# [Your instructions]
Present every line of the listing below as a Markdown table with the columns Entry No. and Text, numbering the lines in order and leaving out blank ones.

# [Exercise inputs]
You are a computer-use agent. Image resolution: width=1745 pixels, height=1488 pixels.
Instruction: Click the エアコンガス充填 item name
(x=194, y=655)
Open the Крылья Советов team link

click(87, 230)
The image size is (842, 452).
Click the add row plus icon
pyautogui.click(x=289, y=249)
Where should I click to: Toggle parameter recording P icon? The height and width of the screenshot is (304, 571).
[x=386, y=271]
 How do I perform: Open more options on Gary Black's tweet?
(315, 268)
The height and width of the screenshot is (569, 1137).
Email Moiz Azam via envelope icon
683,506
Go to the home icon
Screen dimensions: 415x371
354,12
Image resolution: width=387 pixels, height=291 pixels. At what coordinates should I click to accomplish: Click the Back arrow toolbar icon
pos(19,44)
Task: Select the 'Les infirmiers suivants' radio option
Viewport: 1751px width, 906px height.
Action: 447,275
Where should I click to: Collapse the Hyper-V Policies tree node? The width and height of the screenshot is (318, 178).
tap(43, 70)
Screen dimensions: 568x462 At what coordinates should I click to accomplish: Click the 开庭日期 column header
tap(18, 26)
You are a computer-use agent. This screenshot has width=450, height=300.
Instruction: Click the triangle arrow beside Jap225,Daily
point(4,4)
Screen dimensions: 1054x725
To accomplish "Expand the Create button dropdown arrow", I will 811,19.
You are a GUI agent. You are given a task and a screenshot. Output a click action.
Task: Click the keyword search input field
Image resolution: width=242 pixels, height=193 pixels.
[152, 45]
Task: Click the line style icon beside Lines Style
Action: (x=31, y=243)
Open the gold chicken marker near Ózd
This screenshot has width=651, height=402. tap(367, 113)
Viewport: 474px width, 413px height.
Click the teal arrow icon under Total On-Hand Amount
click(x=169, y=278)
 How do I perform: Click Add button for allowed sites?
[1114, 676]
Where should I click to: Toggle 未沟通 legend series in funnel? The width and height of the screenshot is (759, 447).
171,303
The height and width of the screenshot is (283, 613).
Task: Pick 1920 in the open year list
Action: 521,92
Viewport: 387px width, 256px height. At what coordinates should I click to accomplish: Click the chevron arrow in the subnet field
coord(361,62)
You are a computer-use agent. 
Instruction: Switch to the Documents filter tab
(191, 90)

# [Task solution]
| Entry No. | Text |
|---|---|
| 1 | You are a computer-use agent. Image resolution: width=1745 pixels, height=1488 pixels. |
| 2 | Instruction: Click the エアコンガス充填 item name |
| 3 | (x=194, y=655) |
| 4 | Open the Крылья Советов team link |
| 5 | click(87, 230) |
| 6 | The image size is (842, 452). |
| 7 | Click the add row plus icon |
| 8 | pyautogui.click(x=289, y=249) |
| 9 | Where should I click to: Toggle parameter recording P icon? The height and width of the screenshot is (304, 571). |
| 10 | [x=386, y=271] |
| 11 |  How do I perform: Open more options on Gary Black's tweet? |
| 12 | (315, 268) |
| 13 | The height and width of the screenshot is (569, 1137). |
| 14 | Email Moiz Azam via envelope icon |
| 15 | 683,506 |
| 16 | Go to the home icon |
| 17 | Screen dimensions: 415x371 |
| 18 | 354,12 |
| 19 | Image resolution: width=387 pixels, height=291 pixels. At what coordinates should I click to accomplish: Click the Back arrow toolbar icon |
| 20 | pos(19,44) |
| 21 | Task: Select the 'Les infirmiers suivants' radio option |
| 22 | Viewport: 1751px width, 906px height. |
| 23 | Action: 447,275 |
| 24 | Where should I click to: Collapse the Hyper-V Policies tree node? The width and height of the screenshot is (318, 178). |
| 25 | tap(43, 70) |
| 26 | Screen dimensions: 568x462 At what coordinates should I click to accomplish: Click the 开庭日期 column header |
| 27 | tap(18, 26) |
| 28 | You are a computer-use agent. This screenshot has width=450, height=300. |
| 29 | Instruction: Click the triangle arrow beside Jap225,Daily |
| 30 | point(4,4) |
| 31 | Screen dimensions: 1054x725 |
| 32 | To accomplish "Expand the Create button dropdown arrow", I will 811,19. |
| 33 | You are a GUI agent. You are given a task and a screenshot. Output a click action. |
| 34 | Task: Click the keyword search input field |
| 35 | Image resolution: width=242 pixels, height=193 pixels. |
| 36 | [152, 45] |
| 37 | Task: Click the line style icon beside Lines Style |
| 38 | Action: (x=31, y=243) |
| 39 | Open the gold chicken marker near Ózd |
| 40 | This screenshot has width=651, height=402. tap(367, 113) |
| 41 | Viewport: 474px width, 413px height. |
| 42 | Click the teal arrow icon under Total On-Hand Amount |
| 43 | click(x=169, y=278) |
| 44 |  How do I perform: Click Add button for allowed sites? |
| 45 | [1114, 676] |
| 46 | Where should I click to: Toggle 未沟通 legend series in funnel? The width and height of the screenshot is (759, 447). |
| 47 | 171,303 |
| 48 | The height and width of the screenshot is (283, 613). |
| 49 | Task: Pick 1920 in the open year list |
| 50 | Action: 521,92 |
| 51 | Viewport: 387px width, 256px height. At what coordinates should I click to accomplish: Click the chevron arrow in the subnet field |
| 52 | coord(361,62) |
| 53 | You are a computer-use agent.  |
| 54 | Instruction: Switch to the Documents filter tab |
| 55 | (191, 90) |